Stored items:
•••••

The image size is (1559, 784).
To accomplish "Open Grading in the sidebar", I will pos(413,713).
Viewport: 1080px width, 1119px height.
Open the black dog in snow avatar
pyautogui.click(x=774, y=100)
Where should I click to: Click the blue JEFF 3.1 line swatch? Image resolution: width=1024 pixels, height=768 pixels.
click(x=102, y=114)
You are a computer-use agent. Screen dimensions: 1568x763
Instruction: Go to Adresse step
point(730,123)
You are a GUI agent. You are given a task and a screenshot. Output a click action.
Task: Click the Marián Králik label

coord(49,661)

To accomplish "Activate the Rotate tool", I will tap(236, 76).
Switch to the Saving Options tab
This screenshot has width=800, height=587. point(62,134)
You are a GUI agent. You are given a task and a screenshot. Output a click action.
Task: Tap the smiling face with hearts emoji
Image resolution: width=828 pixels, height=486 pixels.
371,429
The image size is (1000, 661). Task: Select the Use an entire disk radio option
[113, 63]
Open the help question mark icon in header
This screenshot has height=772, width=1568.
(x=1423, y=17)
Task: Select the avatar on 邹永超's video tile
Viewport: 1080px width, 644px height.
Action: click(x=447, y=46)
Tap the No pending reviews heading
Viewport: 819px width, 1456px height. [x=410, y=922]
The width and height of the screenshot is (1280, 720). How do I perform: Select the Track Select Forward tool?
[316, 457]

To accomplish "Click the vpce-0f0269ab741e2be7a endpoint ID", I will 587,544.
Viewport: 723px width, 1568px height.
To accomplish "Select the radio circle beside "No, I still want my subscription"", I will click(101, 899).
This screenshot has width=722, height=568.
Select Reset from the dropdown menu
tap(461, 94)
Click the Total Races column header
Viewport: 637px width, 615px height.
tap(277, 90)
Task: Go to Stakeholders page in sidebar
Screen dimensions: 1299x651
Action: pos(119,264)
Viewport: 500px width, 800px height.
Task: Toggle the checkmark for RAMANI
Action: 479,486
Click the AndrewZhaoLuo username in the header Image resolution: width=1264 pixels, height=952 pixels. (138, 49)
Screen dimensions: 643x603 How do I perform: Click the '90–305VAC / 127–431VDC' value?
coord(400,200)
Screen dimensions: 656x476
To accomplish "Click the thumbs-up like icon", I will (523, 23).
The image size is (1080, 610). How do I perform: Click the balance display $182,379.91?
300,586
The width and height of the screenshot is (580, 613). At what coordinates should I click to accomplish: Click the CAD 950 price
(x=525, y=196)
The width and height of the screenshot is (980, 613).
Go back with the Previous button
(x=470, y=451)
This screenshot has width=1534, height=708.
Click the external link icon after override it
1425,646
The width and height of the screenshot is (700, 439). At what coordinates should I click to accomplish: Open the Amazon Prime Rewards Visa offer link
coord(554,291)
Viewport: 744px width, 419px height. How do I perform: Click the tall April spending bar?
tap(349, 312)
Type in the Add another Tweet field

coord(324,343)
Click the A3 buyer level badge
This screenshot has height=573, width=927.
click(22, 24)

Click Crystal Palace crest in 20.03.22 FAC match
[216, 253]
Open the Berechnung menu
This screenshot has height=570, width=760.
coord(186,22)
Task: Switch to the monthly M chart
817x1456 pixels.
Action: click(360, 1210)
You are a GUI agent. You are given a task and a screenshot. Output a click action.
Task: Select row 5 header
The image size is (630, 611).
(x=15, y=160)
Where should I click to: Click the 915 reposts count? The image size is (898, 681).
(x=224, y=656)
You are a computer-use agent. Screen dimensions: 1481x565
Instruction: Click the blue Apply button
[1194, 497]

•••••

**TASK TO CARRY OUT**
Please reproduce all of the entries exactly as they stand.

**OUTPUT FOR THIS TASK**
The image size is (1559, 784).
To accomplish "Open Grading in the sidebar", I will pos(413,713).
Viewport: 1080px width, 1119px height.
Open the black dog in snow avatar
pyautogui.click(x=774, y=100)
Where should I click to: Click the blue JEFF 3.1 line swatch? Image resolution: width=1024 pixels, height=768 pixels.
click(x=102, y=114)
You are a computer-use agent. Screen dimensions: 1568x763
Instruction: Go to Adresse step
point(730,123)
You are a GUI agent. You are given a task and a screenshot. Output a click action.
Task: Click the Marián Králik label

coord(49,661)

To accomplish "Activate the Rotate tool", I will tap(236, 76).
Switch to the Saving Options tab
This screenshot has width=800, height=587. point(62,134)
You are a GUI agent. You are given a task and a screenshot. Output a click action.
Task: Tap the smiling face with hearts emoji
Image resolution: width=828 pixels, height=486 pixels.
371,429
The image size is (1000, 661). Task: Select the Use an entire disk radio option
[113, 63]
Open the help question mark icon in header
This screenshot has height=772, width=1568.
(x=1423, y=17)
Task: Select the avatar on 邹永超's video tile
Viewport: 1080px width, 644px height.
Action: click(x=447, y=46)
Tap the No pending reviews heading
Viewport: 819px width, 1456px height. [x=410, y=922]
The width and height of the screenshot is (1280, 720). How do I perform: Select the Track Select Forward tool?
[316, 457]

To accomplish "Click the vpce-0f0269ab741e2be7a endpoint ID", I will 587,544.
Viewport: 723px width, 1568px height.
To accomplish "Select the radio circle beside "No, I still want my subscription"", I will click(101, 899).
This screenshot has width=722, height=568.
Select Reset from the dropdown menu
tap(461, 94)
Click the Total Races column header
Viewport: 637px width, 615px height.
tap(277, 90)
Task: Go to Stakeholders page in sidebar
Screen dimensions: 1299x651
Action: pos(119,264)
Viewport: 500px width, 800px height.
Task: Toggle the checkmark for RAMANI
Action: 479,486
Click the AndrewZhaoLuo username in the header Image resolution: width=1264 pixels, height=952 pixels. (138, 49)
Screen dimensions: 643x603 How do I perform: Click the '90–305VAC / 127–431VDC' value?
coord(400,200)
Screen dimensions: 656x476
To accomplish "Click the thumbs-up like icon", I will (523, 23).
The image size is (1080, 610). How do I perform: Click the balance display $182,379.91?
300,586
The width and height of the screenshot is (580, 613). At what coordinates should I click to accomplish: Click the CAD 950 price
(x=525, y=196)
The width and height of the screenshot is (980, 613).
Go back with the Previous button
(x=470, y=451)
This screenshot has width=1534, height=708.
Click the external link icon after override it
1425,646
The width and height of the screenshot is (700, 439). At what coordinates should I click to accomplish: Open the Amazon Prime Rewards Visa offer link
coord(554,291)
Viewport: 744px width, 419px height. How do I perform: Click the tall April spending bar?
tap(349, 312)
Type in the Add another Tweet field

coord(324,343)
Click the A3 buyer level badge
This screenshot has height=573, width=927.
click(22, 24)

Click Crystal Palace crest in 20.03.22 FAC match
[216, 253]
Open the Berechnung menu
This screenshot has height=570, width=760.
coord(186,22)
Task: Switch to the monthly M chart
817x1456 pixels.
Action: click(360, 1210)
You are a GUI agent. You are given a task and a screenshot. Output a click action.
Task: Select row 5 header
The image size is (630, 611).
(x=15, y=160)
Where should I click to: Click the 915 reposts count? The image size is (898, 681).
(x=224, y=656)
You are a computer-use agent. Screen dimensions: 1481x565
Instruction: Click the blue Apply button
[1194, 497]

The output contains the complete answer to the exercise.